┌─ Dataset entries
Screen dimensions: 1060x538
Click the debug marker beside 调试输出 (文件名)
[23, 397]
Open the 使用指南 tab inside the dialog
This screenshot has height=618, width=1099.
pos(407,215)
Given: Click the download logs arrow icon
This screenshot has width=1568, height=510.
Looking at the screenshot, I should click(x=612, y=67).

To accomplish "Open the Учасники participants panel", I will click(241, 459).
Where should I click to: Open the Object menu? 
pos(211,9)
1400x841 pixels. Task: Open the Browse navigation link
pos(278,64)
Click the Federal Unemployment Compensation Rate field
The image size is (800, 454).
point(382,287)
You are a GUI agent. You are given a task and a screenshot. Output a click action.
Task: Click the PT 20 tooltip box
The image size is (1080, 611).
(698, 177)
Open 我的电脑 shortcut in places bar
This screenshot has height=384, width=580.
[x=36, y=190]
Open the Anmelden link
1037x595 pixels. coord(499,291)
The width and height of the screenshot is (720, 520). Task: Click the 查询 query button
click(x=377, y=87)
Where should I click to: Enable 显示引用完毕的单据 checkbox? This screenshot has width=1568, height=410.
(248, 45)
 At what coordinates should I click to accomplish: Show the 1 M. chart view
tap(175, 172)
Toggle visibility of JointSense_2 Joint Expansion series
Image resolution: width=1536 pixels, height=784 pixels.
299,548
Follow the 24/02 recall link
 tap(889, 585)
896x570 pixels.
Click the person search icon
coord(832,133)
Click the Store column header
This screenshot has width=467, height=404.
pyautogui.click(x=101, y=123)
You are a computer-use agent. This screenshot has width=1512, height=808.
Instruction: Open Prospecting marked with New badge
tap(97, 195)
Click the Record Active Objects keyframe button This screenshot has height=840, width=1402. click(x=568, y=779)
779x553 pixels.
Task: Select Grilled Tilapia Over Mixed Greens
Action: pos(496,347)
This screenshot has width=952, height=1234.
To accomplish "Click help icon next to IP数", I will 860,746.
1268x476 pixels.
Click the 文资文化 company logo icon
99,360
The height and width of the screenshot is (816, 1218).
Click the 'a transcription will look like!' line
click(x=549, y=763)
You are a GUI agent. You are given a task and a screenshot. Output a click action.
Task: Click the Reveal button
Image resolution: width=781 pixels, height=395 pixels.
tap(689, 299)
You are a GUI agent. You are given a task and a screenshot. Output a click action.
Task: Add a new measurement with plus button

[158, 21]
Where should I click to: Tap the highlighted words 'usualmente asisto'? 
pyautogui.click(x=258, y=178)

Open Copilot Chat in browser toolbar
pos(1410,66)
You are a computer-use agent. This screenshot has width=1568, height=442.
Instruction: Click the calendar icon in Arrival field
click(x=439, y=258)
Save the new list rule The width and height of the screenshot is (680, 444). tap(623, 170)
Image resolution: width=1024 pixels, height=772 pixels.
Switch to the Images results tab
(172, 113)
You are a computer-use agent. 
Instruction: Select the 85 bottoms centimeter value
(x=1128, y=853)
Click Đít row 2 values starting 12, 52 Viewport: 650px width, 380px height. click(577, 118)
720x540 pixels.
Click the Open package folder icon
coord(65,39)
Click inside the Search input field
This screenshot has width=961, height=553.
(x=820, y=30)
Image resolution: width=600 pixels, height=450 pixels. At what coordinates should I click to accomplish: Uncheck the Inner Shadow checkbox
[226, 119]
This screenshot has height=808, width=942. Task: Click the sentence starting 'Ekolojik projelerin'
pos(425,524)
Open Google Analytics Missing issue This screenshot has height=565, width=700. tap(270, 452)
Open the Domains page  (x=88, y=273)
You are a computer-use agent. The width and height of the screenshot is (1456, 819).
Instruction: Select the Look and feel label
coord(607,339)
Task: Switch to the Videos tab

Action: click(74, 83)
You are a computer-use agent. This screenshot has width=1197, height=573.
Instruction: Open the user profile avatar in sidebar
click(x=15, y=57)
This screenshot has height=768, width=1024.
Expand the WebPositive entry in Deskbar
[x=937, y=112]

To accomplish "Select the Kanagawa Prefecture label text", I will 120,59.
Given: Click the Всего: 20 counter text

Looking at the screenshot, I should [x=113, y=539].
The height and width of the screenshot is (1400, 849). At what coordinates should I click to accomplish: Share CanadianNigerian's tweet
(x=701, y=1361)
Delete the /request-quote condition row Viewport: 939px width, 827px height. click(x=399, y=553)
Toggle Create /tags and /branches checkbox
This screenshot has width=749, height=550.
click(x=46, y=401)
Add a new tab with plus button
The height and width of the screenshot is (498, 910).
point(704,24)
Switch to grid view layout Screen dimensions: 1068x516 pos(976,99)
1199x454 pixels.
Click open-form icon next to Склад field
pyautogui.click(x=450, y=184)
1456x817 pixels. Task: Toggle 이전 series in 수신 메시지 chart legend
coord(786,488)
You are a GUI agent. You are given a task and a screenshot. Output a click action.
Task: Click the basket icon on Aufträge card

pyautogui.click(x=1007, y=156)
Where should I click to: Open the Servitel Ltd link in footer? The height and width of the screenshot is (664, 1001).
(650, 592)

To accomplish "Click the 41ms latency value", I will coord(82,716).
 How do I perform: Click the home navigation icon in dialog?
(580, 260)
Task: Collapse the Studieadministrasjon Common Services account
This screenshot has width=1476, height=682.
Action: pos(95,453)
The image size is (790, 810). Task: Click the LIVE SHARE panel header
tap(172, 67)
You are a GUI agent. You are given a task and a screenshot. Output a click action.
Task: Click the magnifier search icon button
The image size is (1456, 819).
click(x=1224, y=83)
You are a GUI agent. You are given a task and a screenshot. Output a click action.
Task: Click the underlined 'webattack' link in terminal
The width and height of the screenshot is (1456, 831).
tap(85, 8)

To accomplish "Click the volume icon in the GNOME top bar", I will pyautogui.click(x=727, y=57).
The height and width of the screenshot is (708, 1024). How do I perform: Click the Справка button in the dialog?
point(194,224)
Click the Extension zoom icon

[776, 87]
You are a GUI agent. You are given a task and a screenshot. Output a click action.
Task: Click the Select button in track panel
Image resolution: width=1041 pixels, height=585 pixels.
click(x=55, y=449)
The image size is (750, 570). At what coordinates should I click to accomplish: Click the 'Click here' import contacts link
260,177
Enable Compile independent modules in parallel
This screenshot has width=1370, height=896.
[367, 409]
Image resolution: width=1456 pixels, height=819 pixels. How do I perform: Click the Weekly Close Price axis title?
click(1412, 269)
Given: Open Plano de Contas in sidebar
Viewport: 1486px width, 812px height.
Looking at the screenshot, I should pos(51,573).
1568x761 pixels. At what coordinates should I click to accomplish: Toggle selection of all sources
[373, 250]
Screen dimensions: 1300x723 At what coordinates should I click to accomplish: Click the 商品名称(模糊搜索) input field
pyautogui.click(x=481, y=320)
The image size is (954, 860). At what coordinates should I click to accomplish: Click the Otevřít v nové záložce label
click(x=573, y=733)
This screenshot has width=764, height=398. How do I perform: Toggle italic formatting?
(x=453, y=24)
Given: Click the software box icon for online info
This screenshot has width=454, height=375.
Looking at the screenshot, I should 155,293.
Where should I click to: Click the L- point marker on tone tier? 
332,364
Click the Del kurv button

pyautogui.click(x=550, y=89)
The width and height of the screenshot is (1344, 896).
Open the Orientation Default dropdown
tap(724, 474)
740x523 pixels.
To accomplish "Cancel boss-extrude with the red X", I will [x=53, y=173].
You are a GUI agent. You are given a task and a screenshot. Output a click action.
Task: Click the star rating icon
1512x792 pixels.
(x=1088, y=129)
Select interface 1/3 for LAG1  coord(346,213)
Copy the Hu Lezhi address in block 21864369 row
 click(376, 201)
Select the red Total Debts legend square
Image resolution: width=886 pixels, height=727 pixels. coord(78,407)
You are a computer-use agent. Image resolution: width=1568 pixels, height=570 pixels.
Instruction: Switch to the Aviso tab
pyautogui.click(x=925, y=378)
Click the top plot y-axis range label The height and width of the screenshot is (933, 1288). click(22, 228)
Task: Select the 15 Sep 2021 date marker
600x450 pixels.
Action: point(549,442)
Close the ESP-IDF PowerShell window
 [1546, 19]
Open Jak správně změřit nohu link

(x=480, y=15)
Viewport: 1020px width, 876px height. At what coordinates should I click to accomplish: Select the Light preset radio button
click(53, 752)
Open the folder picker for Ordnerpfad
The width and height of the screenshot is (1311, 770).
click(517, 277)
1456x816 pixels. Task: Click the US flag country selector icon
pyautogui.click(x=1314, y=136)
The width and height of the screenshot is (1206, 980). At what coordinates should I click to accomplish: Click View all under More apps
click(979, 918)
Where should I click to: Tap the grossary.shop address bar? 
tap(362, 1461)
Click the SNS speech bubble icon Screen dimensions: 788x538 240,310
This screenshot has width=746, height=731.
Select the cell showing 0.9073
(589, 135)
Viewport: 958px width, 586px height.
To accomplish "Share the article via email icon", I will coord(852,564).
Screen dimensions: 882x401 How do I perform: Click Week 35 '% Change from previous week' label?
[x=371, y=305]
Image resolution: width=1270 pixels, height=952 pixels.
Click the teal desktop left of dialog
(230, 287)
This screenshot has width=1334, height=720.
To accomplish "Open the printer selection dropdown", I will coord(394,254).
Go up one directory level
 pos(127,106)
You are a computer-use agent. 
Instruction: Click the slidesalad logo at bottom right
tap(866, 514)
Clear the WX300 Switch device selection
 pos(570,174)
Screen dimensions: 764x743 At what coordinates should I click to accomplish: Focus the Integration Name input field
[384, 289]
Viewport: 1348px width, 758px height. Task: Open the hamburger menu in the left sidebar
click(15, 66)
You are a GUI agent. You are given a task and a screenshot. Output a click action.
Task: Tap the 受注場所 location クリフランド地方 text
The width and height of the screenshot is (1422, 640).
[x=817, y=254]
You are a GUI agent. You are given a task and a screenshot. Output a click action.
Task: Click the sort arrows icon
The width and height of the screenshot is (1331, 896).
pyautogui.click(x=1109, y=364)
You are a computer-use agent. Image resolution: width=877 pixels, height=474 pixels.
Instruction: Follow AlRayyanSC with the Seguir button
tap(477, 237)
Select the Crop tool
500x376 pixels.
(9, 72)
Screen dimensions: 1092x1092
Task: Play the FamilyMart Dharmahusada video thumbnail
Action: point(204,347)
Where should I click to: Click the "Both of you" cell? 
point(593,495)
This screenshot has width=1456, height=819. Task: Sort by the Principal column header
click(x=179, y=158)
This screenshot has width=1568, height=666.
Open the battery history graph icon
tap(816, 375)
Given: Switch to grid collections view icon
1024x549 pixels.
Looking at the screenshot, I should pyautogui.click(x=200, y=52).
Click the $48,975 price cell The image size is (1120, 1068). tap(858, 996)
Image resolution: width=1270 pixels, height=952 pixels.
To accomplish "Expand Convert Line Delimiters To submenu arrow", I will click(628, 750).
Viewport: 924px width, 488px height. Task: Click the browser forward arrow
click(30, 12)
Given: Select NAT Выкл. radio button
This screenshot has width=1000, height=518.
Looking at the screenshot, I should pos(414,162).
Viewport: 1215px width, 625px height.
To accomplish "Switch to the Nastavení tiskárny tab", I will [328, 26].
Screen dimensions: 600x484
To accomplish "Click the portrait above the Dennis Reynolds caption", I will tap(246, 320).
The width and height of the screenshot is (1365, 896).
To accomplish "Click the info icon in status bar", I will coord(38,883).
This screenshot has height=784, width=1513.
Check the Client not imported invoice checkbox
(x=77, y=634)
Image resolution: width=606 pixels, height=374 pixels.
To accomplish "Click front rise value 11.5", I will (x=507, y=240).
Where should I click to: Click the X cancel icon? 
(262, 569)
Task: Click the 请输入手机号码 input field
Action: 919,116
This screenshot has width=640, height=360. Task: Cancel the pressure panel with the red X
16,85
└─
**Written request:** Reproduce the data from the line with "This screenshot has height=784, width=1513." to the line with "will (x=507, y=240).", switching "invoice" to "receipt" and changing nothing else.

**Result below:**
This screenshot has height=784, width=1513.
Check the Client not imported receipt checkbox
(x=77, y=634)
Image resolution: width=606 pixels, height=374 pixels.
To accomplish "Click front rise value 11.5", I will (x=507, y=240).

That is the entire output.